Give a faithful, exact copy of all entries, minus the images.
Top of EXTRACTED MATERIAL
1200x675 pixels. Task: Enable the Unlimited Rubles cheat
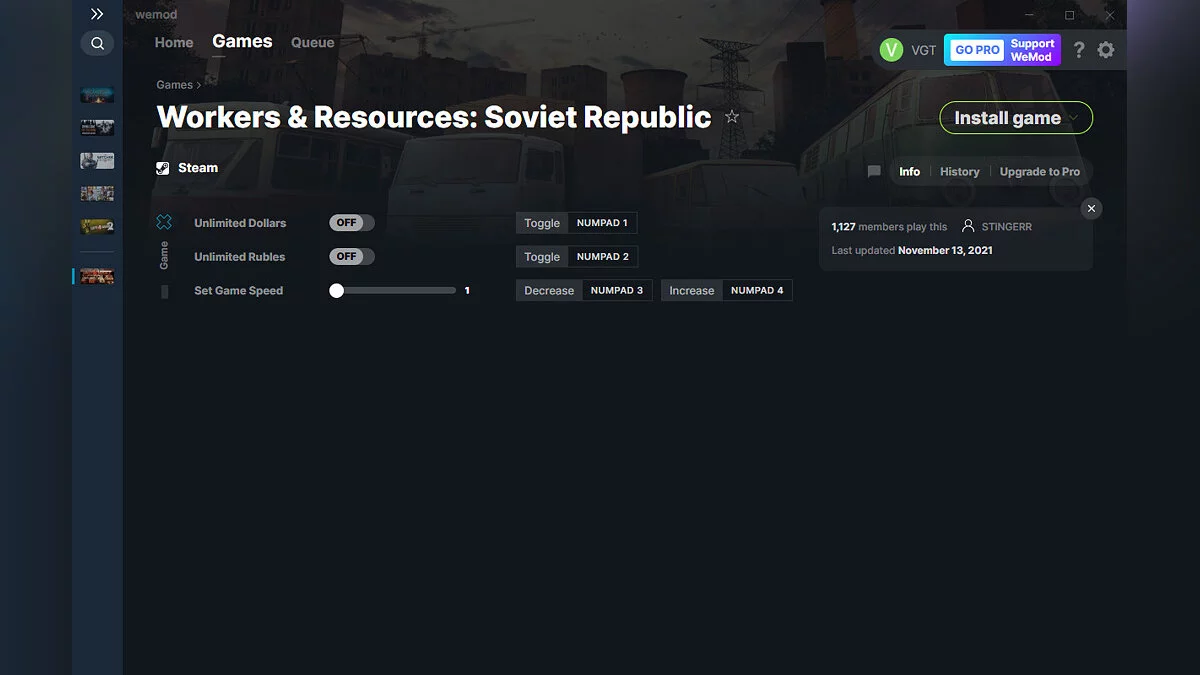point(351,256)
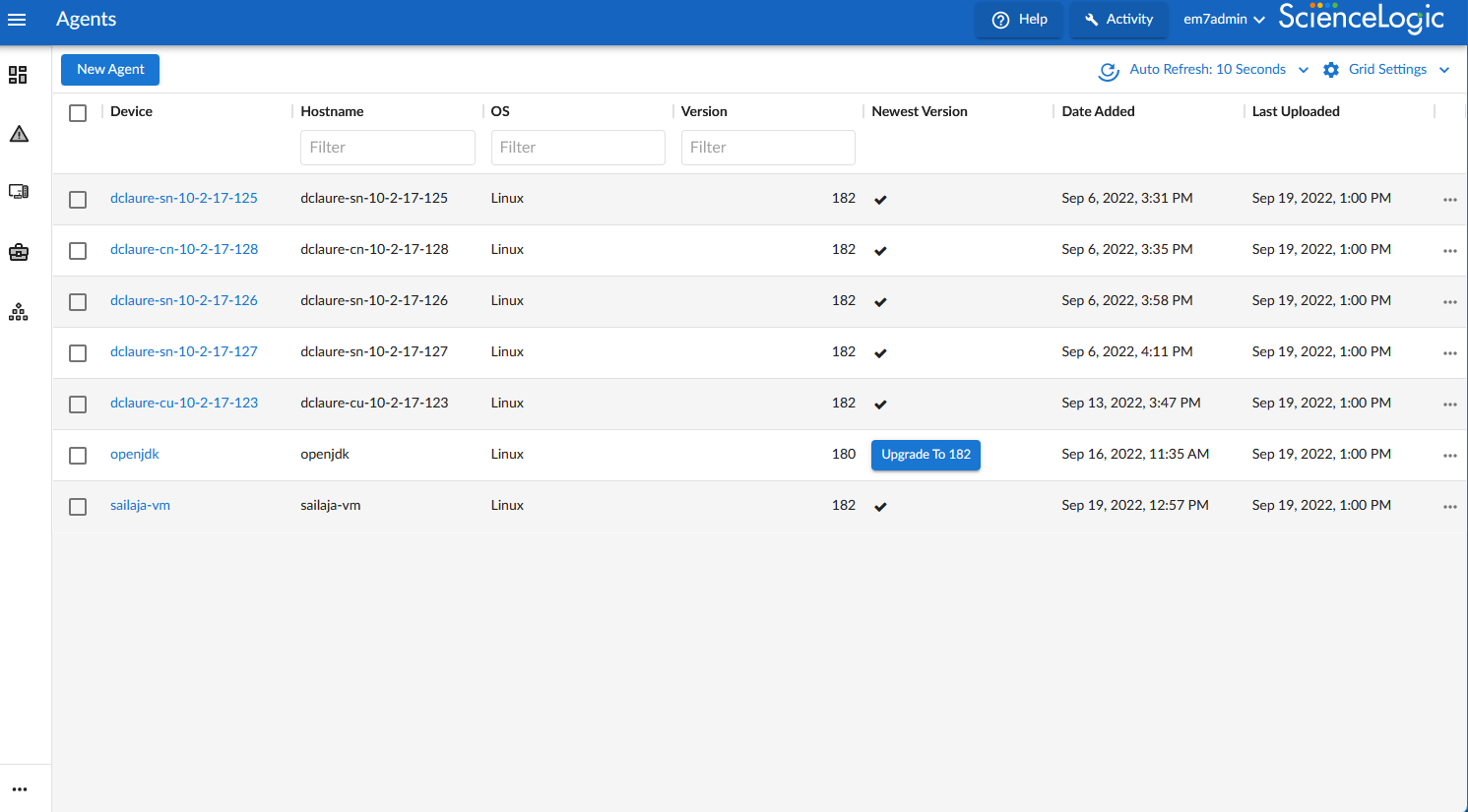
Task: Check the box for dclaure-sn-10-2-17-125
Action: coord(78,200)
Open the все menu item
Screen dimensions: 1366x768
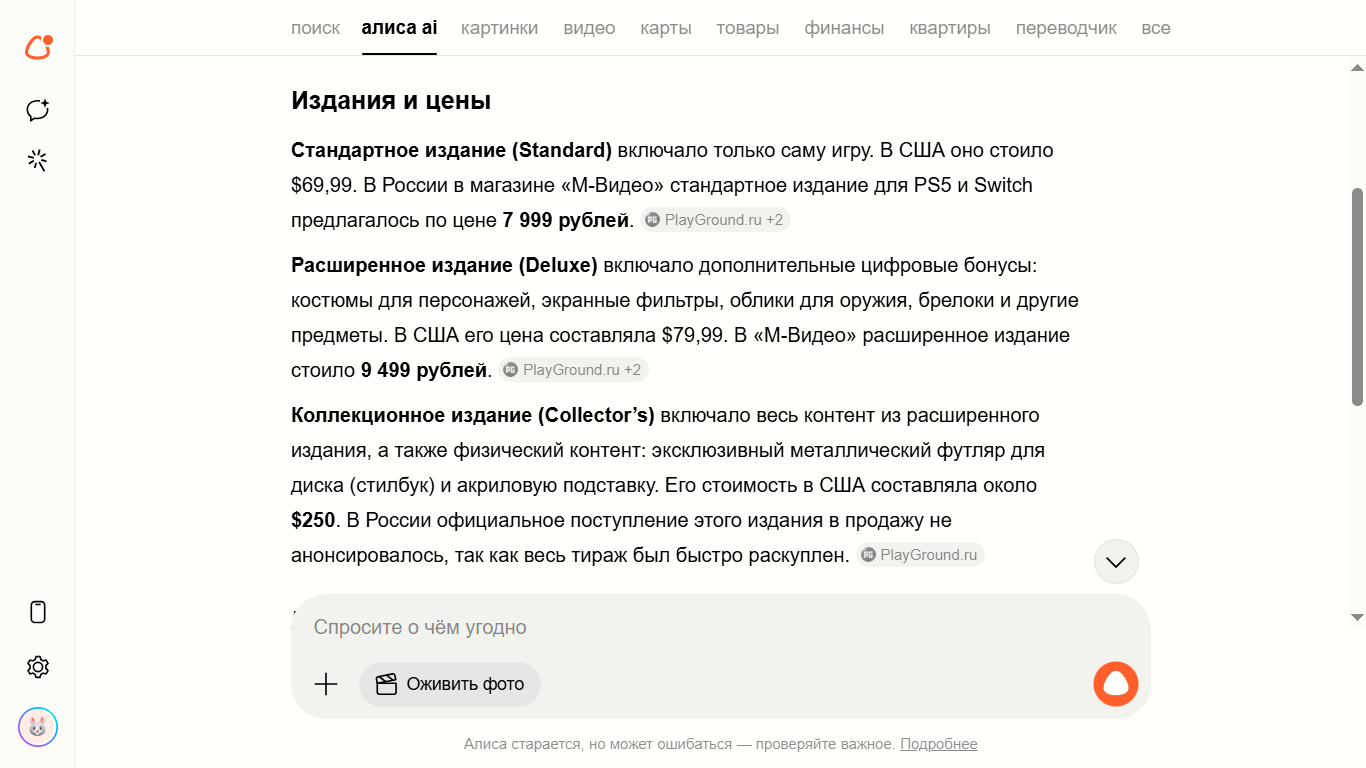(x=1155, y=28)
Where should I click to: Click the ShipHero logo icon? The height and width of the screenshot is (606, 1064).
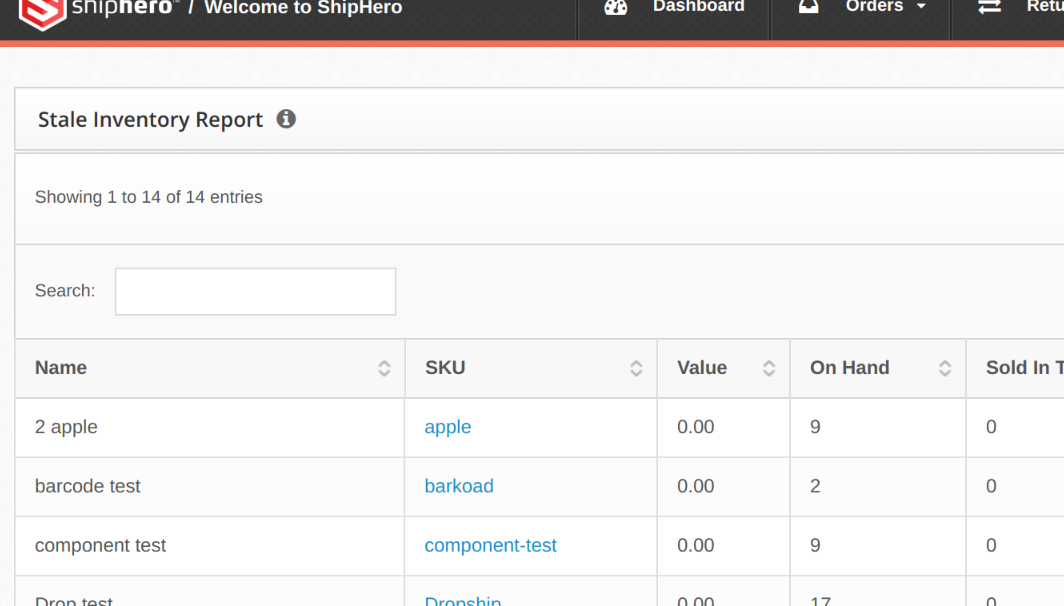coord(42,10)
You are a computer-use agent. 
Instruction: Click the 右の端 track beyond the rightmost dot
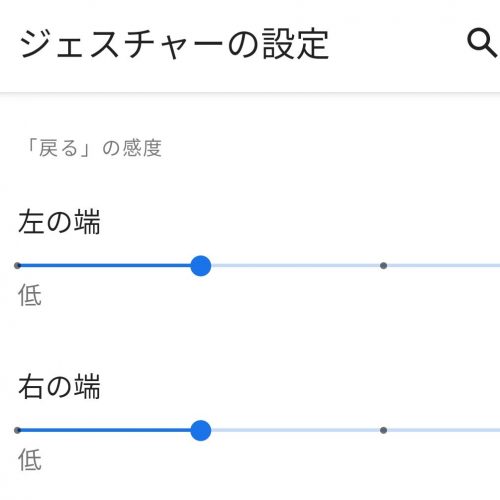443,430
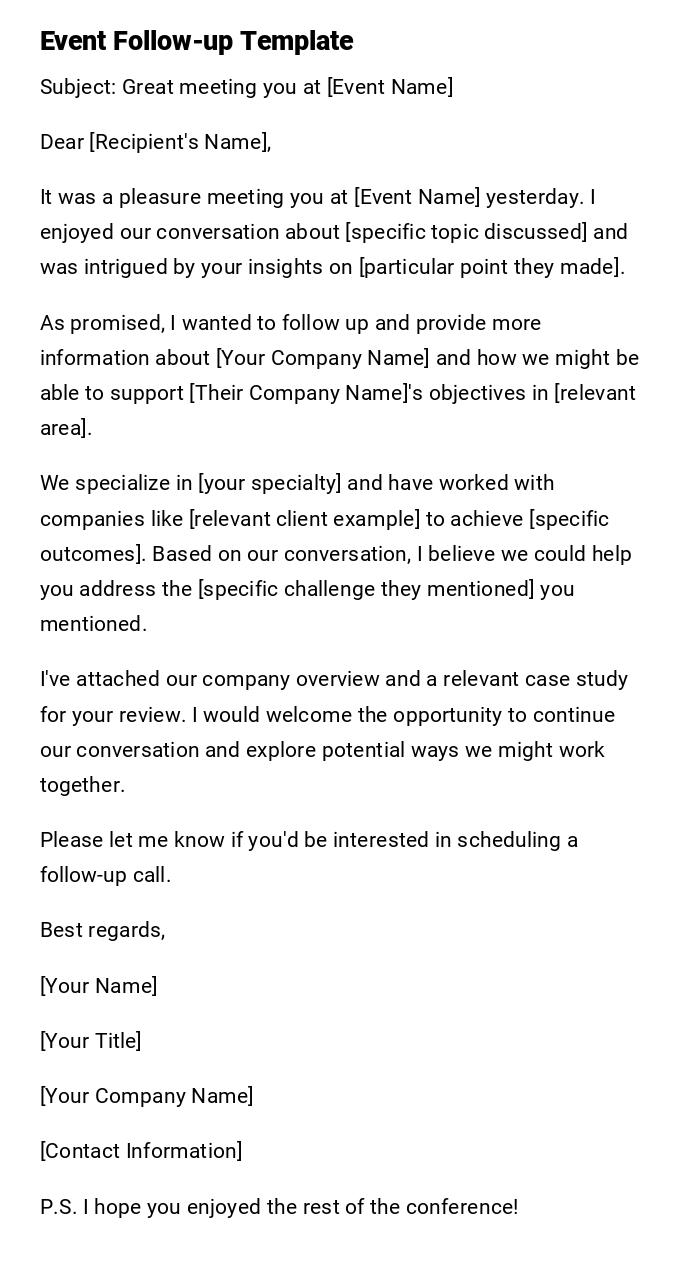Click the [Contact Information] placeholder
The height and width of the screenshot is (1269, 700).
(x=141, y=1151)
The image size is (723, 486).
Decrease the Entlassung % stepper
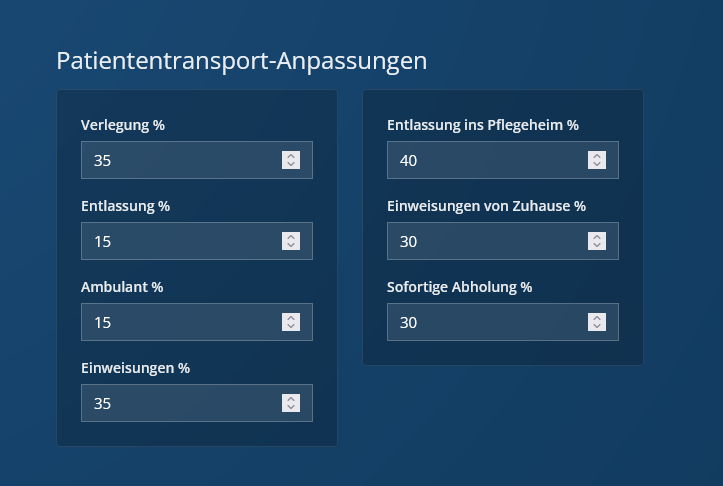coord(291,246)
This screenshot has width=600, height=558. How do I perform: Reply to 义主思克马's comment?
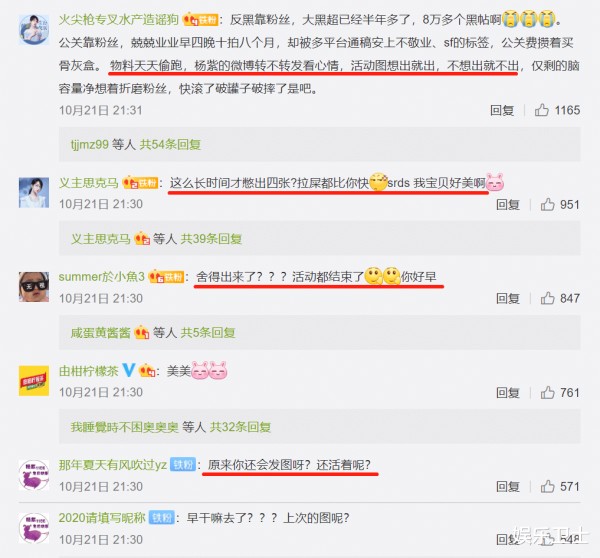click(508, 205)
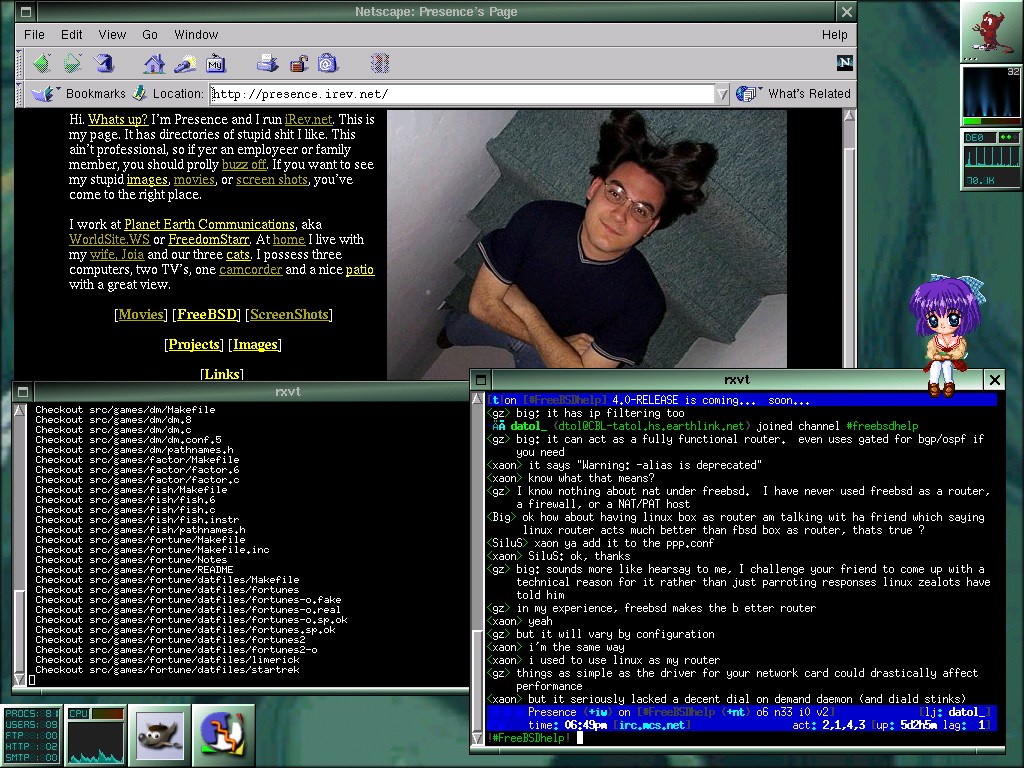The height and width of the screenshot is (768, 1024).
Task: Expand the Location URL history dropdown
Action: [722, 94]
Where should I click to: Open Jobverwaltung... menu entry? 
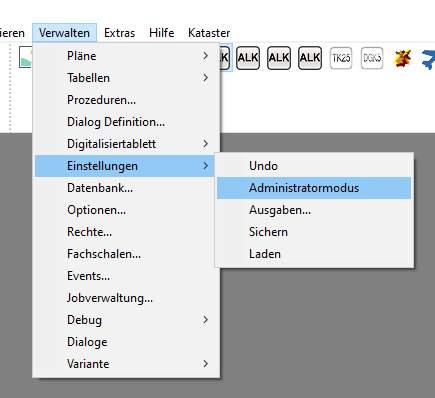pos(126,298)
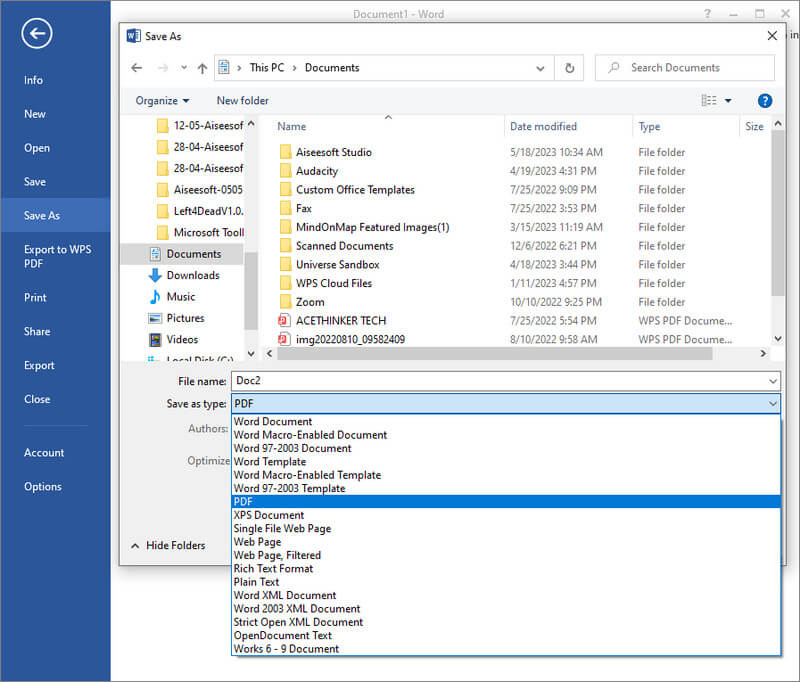Image resolution: width=800 pixels, height=682 pixels.
Task: Sort files by Date modified column header
Action: (543, 127)
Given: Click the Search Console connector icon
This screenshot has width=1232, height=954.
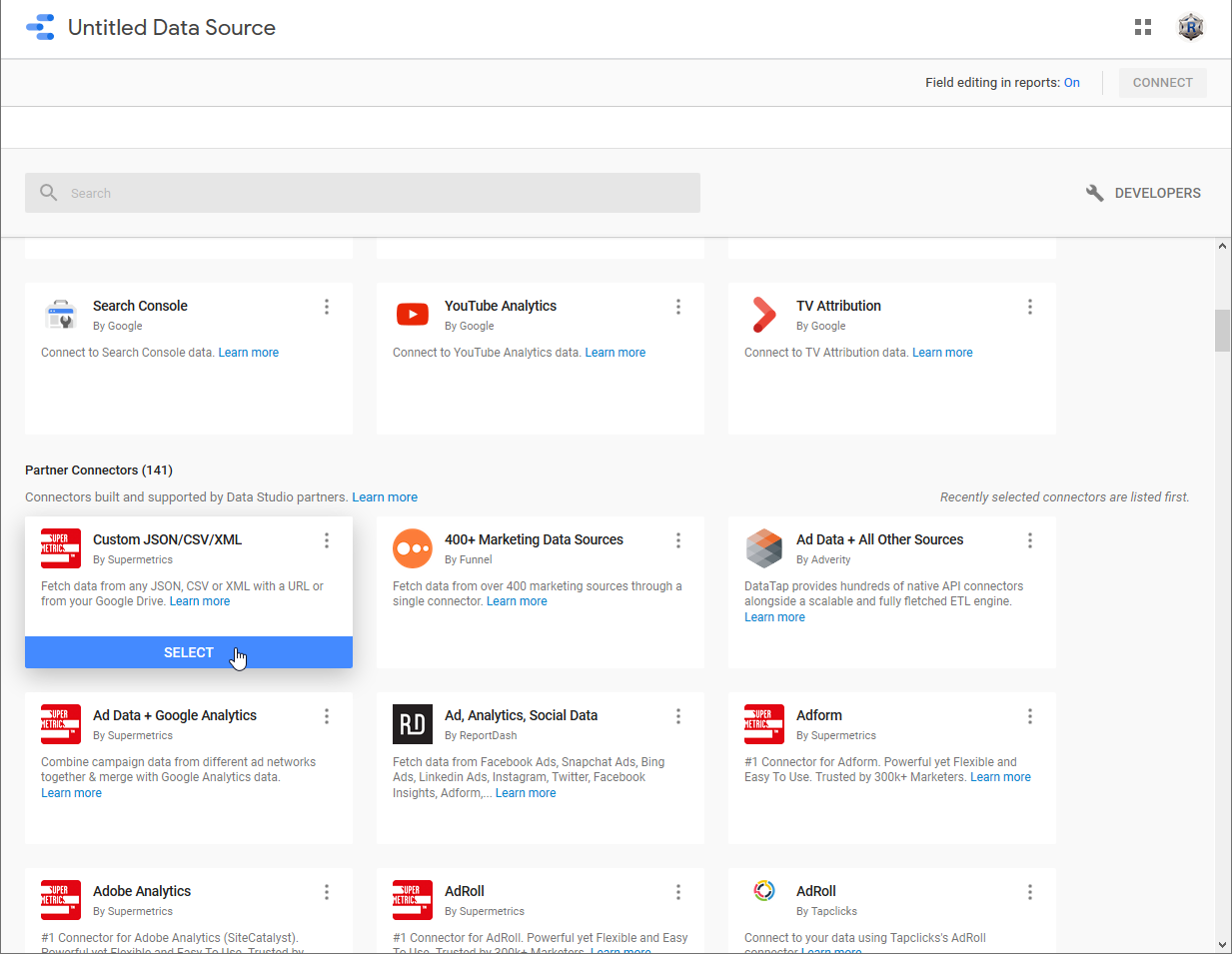Looking at the screenshot, I should pyautogui.click(x=61, y=315).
Bottom of EXTRACTED MATERIAL
RESPONSE TO THIS EXERCISE:
1200x675 pixels. Task: Enable the Unlimited Rubles cheat
point(351,256)
Task: Check the box for dclaure-sn-10-2-17-125
Action: coord(78,200)
Open the все menu item
Screen dimensions: 1366x768
(x=1155, y=28)
Where should I click to: Click the ShipHero logo icon? The height and width of the screenshot is (606, 1064).
coord(42,10)
You are a computer-use agent. 
Instruction: Click the 右の端 track beyond the rightmost dot
443,430
Click the [Contact Information] placeholder
The height and width of the screenshot is (1269, 700).
(x=141, y=1151)
The image size is (723, 486).
Decrease the Entlassung % stepper
coord(291,246)
This screenshot has width=600, height=558. How do I perform: Reply to 义主思克马's comment?
click(508, 205)
The height and width of the screenshot is (768, 1024).
Task: Expand the Location URL history dropdown
Action: [722, 94]
Where should I click to: Open Jobverwaltung... menu entry? 
pos(126,298)
Image resolution: width=800 pixels, height=682 pixels.
Task: Sort files by Date modified column header
Action: (543, 127)
Given: Click the Search Console connector icon
This screenshot has width=1232, height=954.
Looking at the screenshot, I should pyautogui.click(x=61, y=315).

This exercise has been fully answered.